If the framebuffer is known at the time the command buffer is recorded (for example, if the same framebuffer is always used for generating a shadow map) then providing an explicit framebuffer may be more efficient; otherwise (if the framebuffer argument is VK_NULL_HANDLE) the framebuffer is determined by the render pass in the primary command buffer, which allows secondary command buffers to be reused with different (compatible) framebuffers determined by the primary command buffer that is using the secondary command buffer.

Rendering commands are recorded into the secondary command buffer in the same way as for a primary command buffer, and having multiple secondary command buffers allows multiple threads to record rendering commands concurrently without need for synchronization.

Invoking a secondary command buffer

When the secondary command buffers have been recorded, they can be invoked in a "parent" primary command buffer with vkCmdExecuteCommands():

`void` `vkCmdExecuteCommands()`
`VkCommandBuffer`	`commandBuffer`	Primary command buffer to be recorded into
`uint32_t`	`commandBufferCount`	Number of secondary command buffers to submit
`const VkCommandBuffer*`	`pCommandBuffers`	Array of `commandBufferCount` secondary command buffers to execute (in increasing array index order)

Secondary command buffers inside a subpass

Using the above techniques, work may be distributed as in the following example:

Thread 1

Record secondary
command buffer A
(frame 2)

Record secondary
command buffer A
(frame 3)

...

Thread 2

Record secondary
command buffer B
(frame 2)

Record secondary
command buffer B
(frame 3)

...

Thread 3

Record secondary
command buffer C
(frame 2)

Record secondary
command buffer C
(frame 3)

...

Thread 4

Primary command buffer (frame 1)
`vkCmdBeginRenderPass()`
`vkCmdExecuteCommands(A)`
`vkCmdExecuteCommands(B)`
`vkCmdExecuteCommands(C)`
`vkCmdEndRenderPass()`

Primary command buffer (frame 2)
`vkCmdBeginRenderPass()`
`vkCmdExecuteCommands(A)`
`vkCmdExecuteCommands(B)`
`vkCmdExecuteCommands(C)`
`vkCmdEndRenderPass()`

Primary command buffer (frame 3)
`vkCmdBeginRenderPass()`
`vkCmdExecuteCommands(A)`
`vkCmdExecuteCommands(B)`
`vkCmdExecuteCommands(C)`
`vkCmdEndRenderPass()`

Recording the primary command buffer should be faster than recording a significant amount of work into the secondary command buffers.

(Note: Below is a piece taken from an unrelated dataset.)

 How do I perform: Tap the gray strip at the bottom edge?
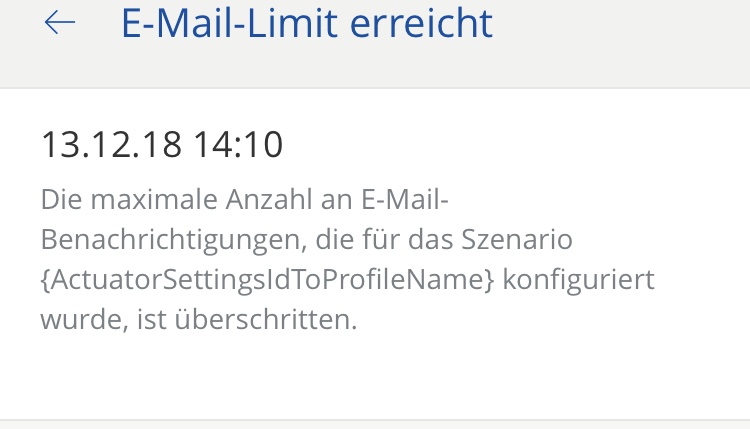(x=375, y=425)
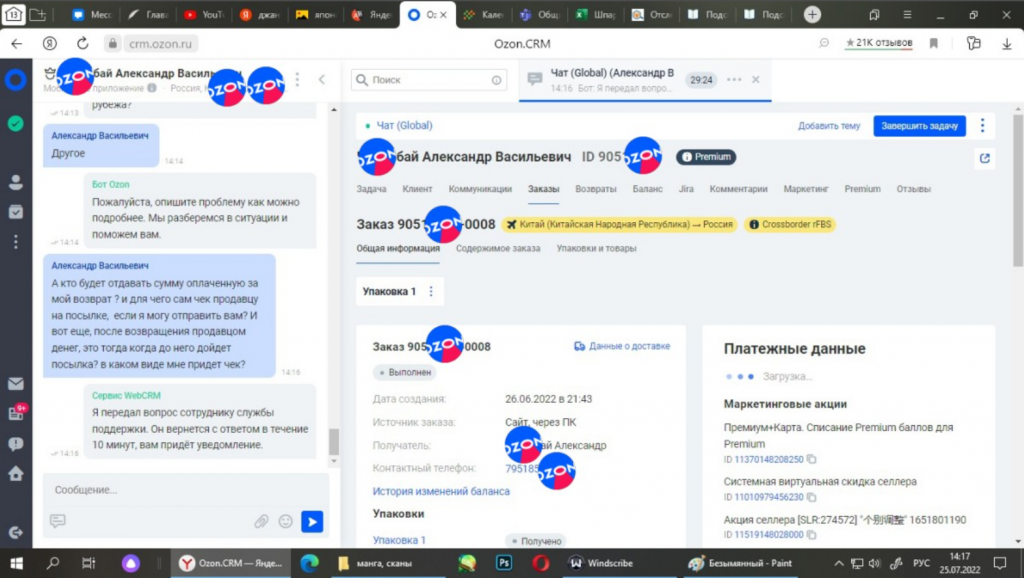Open the mail envelope icon in sidebar
The height and width of the screenshot is (578, 1024).
[14, 383]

However, there is typically some cost - especially for implementations which require the secondary command buffers to be copied into the primary command buffer. This approach also assumes that the secondary command buffers are at least double-buffered, and that the threads are suitably synchronized.

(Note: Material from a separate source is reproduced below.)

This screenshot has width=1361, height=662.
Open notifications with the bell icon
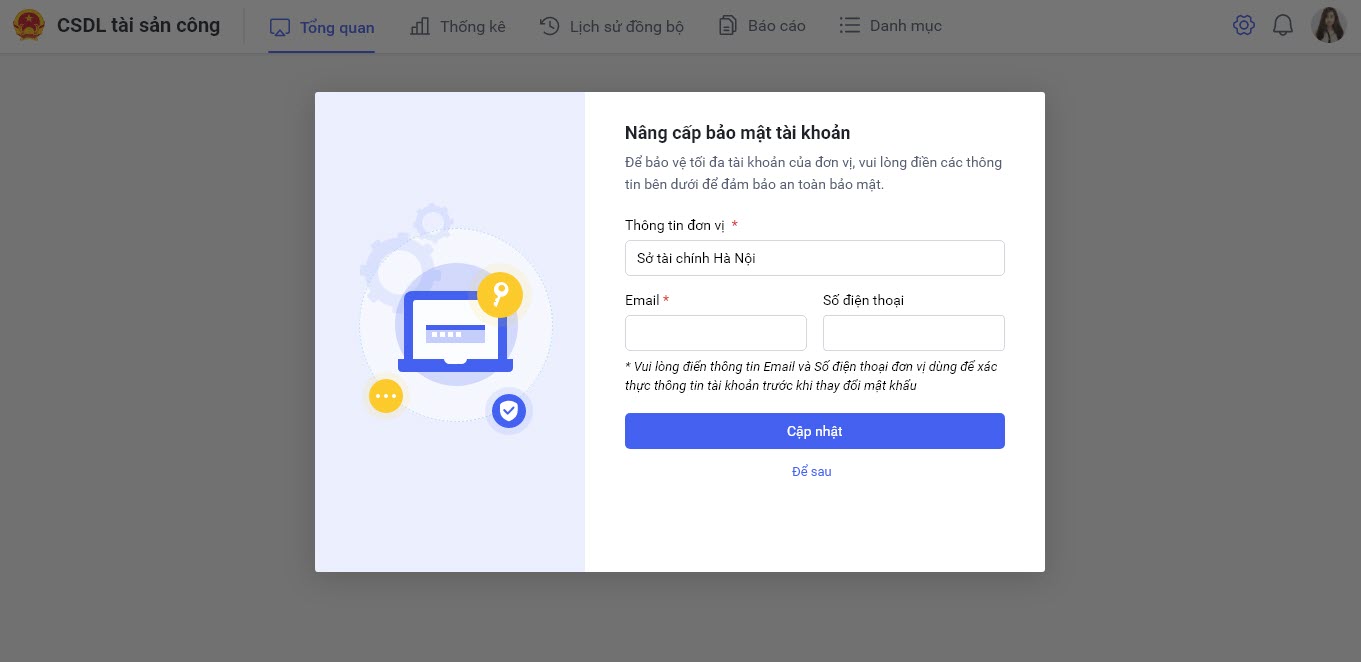(1283, 26)
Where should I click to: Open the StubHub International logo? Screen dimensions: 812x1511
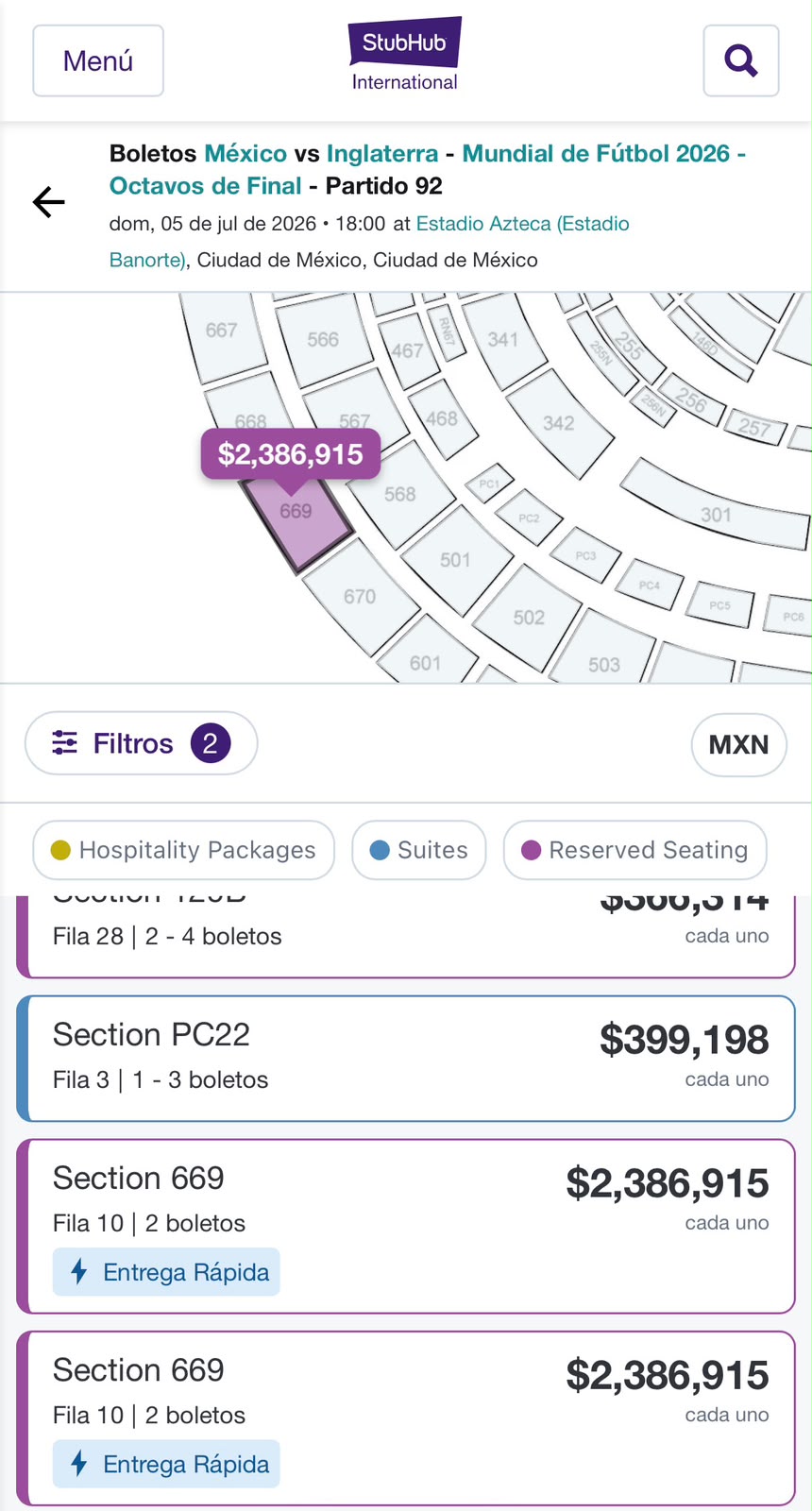404,55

Since primary command buffers can be recorded in parallel and vkQueueSubmit() allows multiple command buffers to be submitted efficiently, exposing parallelism across secondary command buffers is not necessary in many applications, so this technique should be matched to the rendering work load. Note that it can also be possible to re-use secondary command buffers, although again this may carry some driver overhead (hopefully less than recording anew). Command buffer reuse should be used selectively, allowing for other optimizations such as frustum culling.

Destroying a VkRenderPass

Once a render pass is no longer needed, it can be deleted as follows:

`void` `vkDestroyRenderPass()`
`VkDevice`	`device`
`VkRenderPass`	`renderPass`
`const VkAllocationCallbacks*`	`pAllocator`

Note that it is up to the user to ensure that nothing is still rendering which referred to the render pass at the point vkDestroyRenderPass() is called - for example by using vkWaitForFences() with a VkFence handle previously passed to vkQueueSubmit().

Multi-sampling

Tiled rendering also provides a low-bandwidth way to implement antialiasing: we can render to the tiles normally, but average pixel values as part of the operation of writing the tile memory; this downsampling step is known as "resolving" the tile buffer.

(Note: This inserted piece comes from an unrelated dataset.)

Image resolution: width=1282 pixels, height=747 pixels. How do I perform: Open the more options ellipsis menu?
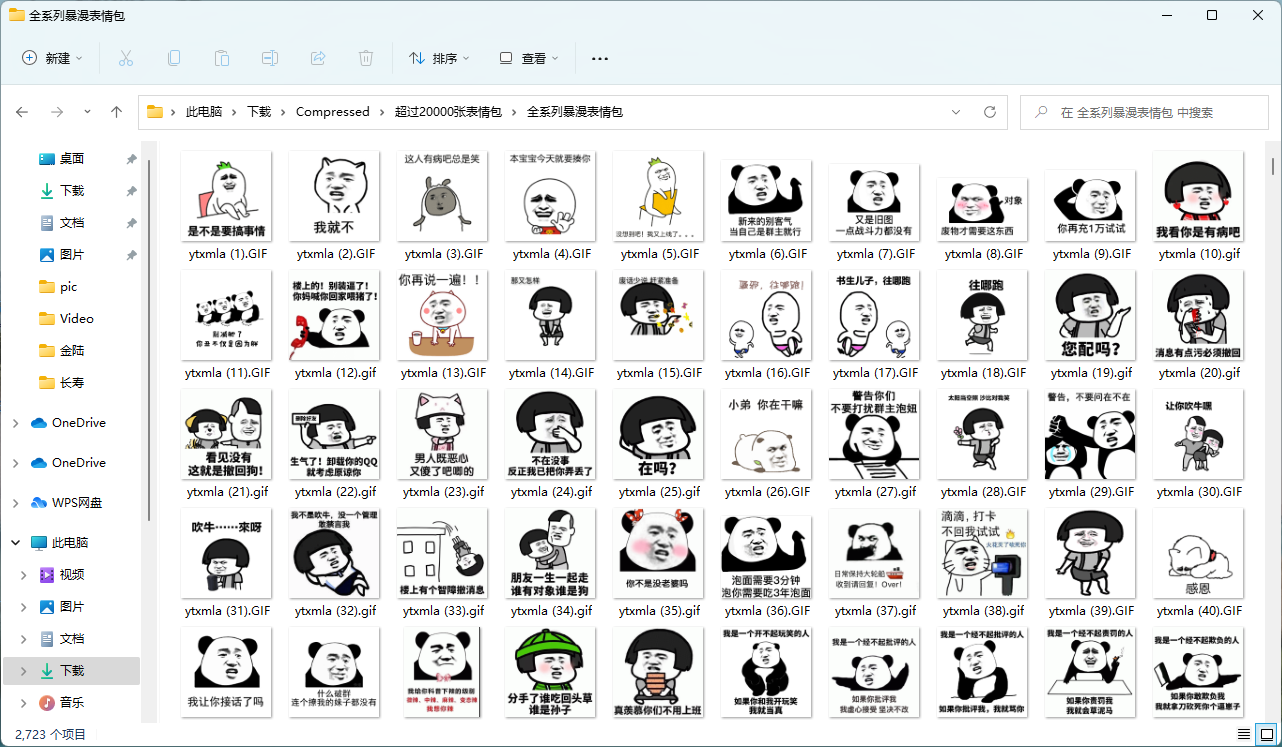pyautogui.click(x=600, y=58)
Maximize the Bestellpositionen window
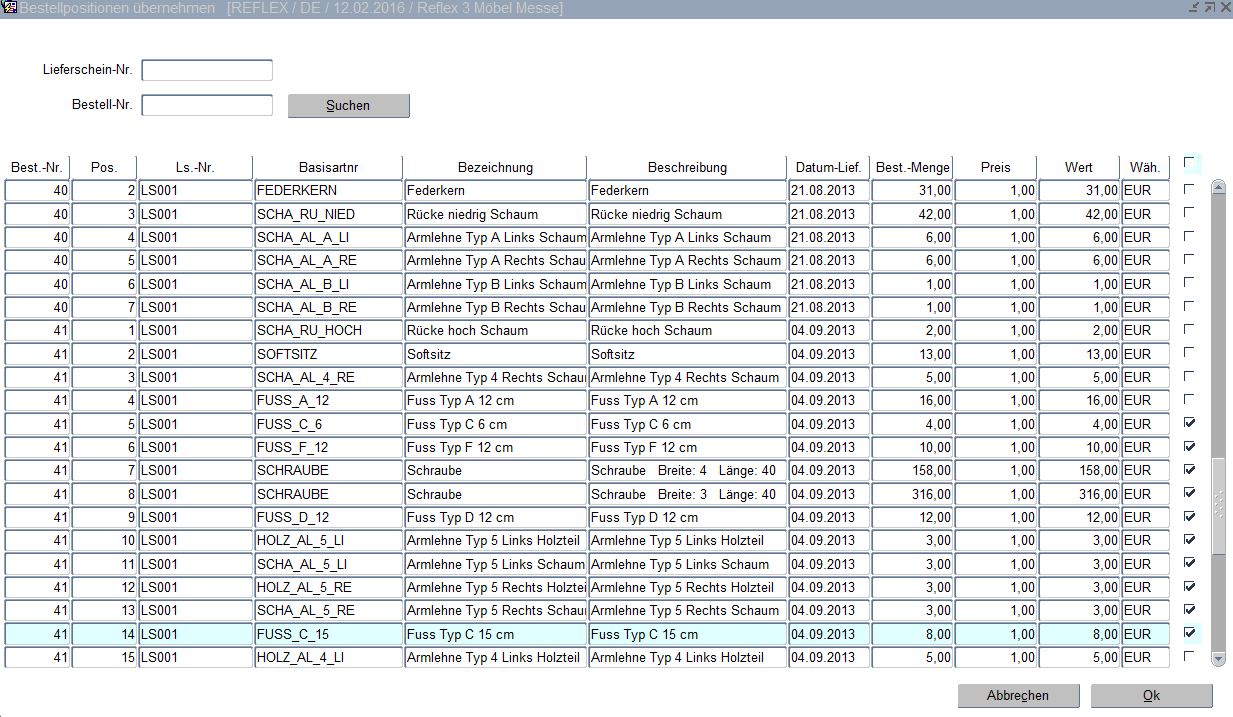This screenshot has height=717, width=1233. pyautogui.click(x=1208, y=8)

Vulkan has the concept of a number of samples associated with an image. In a simple implementation the image might have several values stored at each pixel location; more complex implementations have compressed schemes. Therefore an image has a number of samples associated with it at image creation time. For multi-sampled rendering in Vulkan, the multi-sampled image is treated separately from the final single-sampled image; this provides separate control over what values need to reach memory, since - like the depth buffer - the multi-sampled image may only need to be accessed during the processing of a tile. For this reason, if the multi-sampled image is not required after the render pass, it can be created with VK_IMAGE_USAGE_TRANSIENT_ATTACHMENT_BIT and bound to an allocation created with VK_MEMORY_PROPERTY_LAZILY_ALLOCATED_BIT, as described above for depth buffers. The multi-sampled attachment storeOp can then be set to VK_ATTACHMENT_STORE_OP_DONT_CARE in the VkAttachmentDescription, so that (at least on tiled renderers) the full multi-sampled attachment does not need to be written to memory, which can save a lot of bandwidth.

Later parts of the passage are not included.